Saturday, August 1, 2009

The Jim Cramer curse - SYNA gets smacked!

I'm not a fan of CNBC's Mad Money program. This is because Jim Cramer is consistently wrong about his stock picks. He is correct on fundamentals, the reason why an investor should buy a stock, but is almost always wrong on the technicals which tell investors when they should buy a stock and he almost never tell investors when they should sell a stock. The problem with most investors is that they stay in a stock to long never knowing when to get out.

This brings up Synaptics (ticker: SYNA). Up until a few weeks ago SYNA was acting well. It was a leading stock with good fundamentals and a great growth rate. I turn on CNBC and there he is ... Jim Cramer telling all of his listeners they should go out and purchase the stock. At that point, I thought, this isn't good. For those of you who follow my twitter posts, I mentioned it the next next day. I got a response back from a user stating that he didn't understand why one would sell SYNA. Jim Cramer had the CEO on his show telling us how rosy things were.
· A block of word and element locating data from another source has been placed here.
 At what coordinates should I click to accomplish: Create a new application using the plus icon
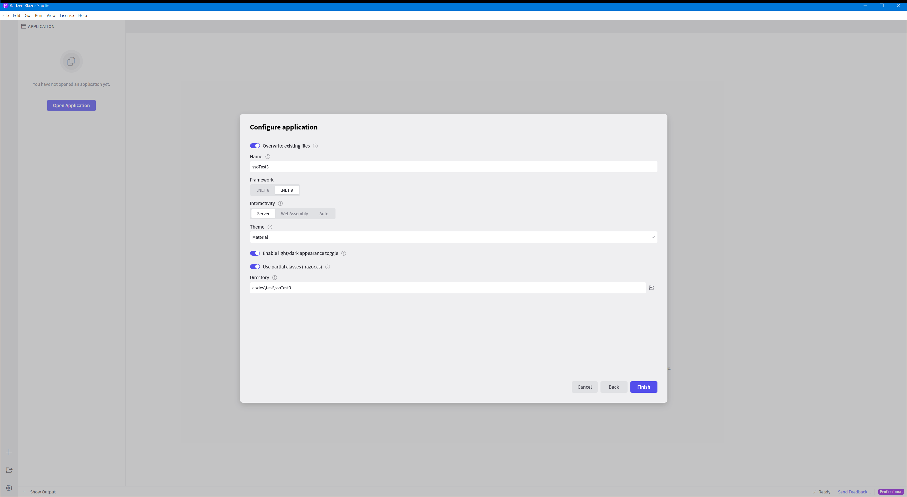coord(9,452)
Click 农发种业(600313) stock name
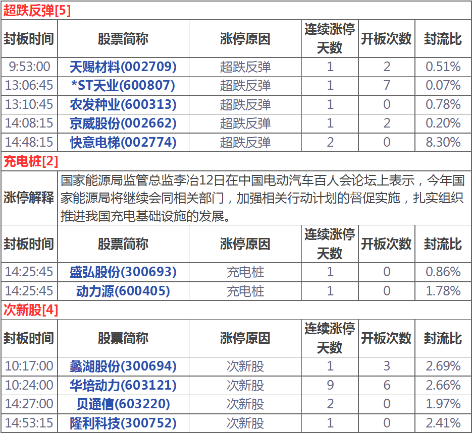 pos(123,104)
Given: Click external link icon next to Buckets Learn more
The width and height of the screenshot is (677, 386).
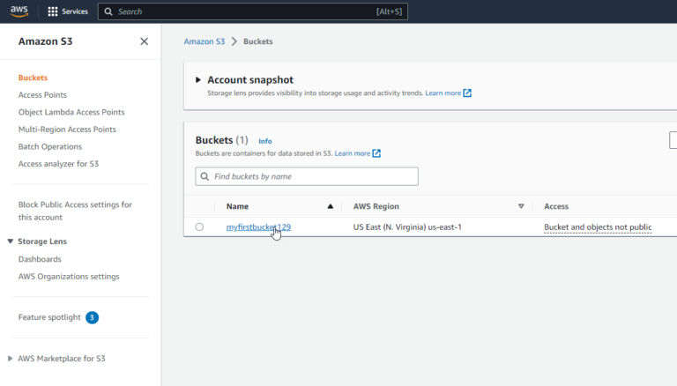Looking at the screenshot, I should click(x=376, y=153).

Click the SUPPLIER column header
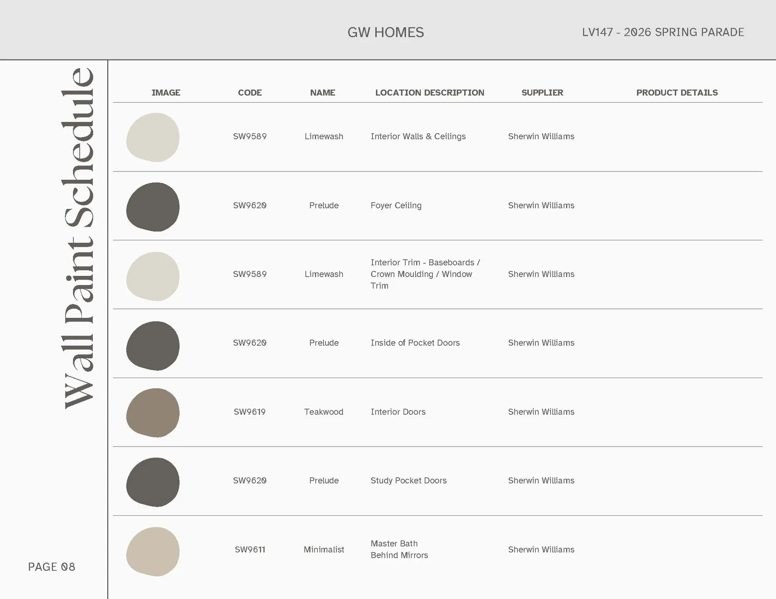click(542, 93)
I don't know the reason why, but I know the pattern. Anytime Jim Cramer pushes a stock or has the CEO of the company on his show, the company's share price almost always goes down. It doesn't matter how well the company may seem to be doing. It's almost like a curse OR maybe these CEOs get on his show to tout their company so they can sell their shares and get out while telling investors how great things are going. I don't know.

SYNA was no exception. Within a week, notable weakness in SYNA started to show up. A clear sell signal for those following technical analysis. The stock was acting very weak. While the market was rallying hard, SYNA was barely moving. Those holding on and waiting for the earnings report were rewarded with a 30% whack on the opening the next morning along with the following news:
  • SYNA missed their earnings numbers
  • SYNA is guiding lower
  • SYNA CEO is retiring
I would not be surpised to see some shareholder lawsuits over this. At the time the CEO was on Mad Money, he should have known they would be having trouble meeting thier own expectations they feed to the analyst. He also knew he would be leaving. Both of these put pressure on shares prices.

I choose not to listen to Cramer because he makes sense and he starts to take 'parking space in my brian' and investors start making bad decisions because what he says makes sense. A friend of mine came up with a great suggestion. There should be a mutual fund that short sells all of Jim Cramer's recommendations. It would do well.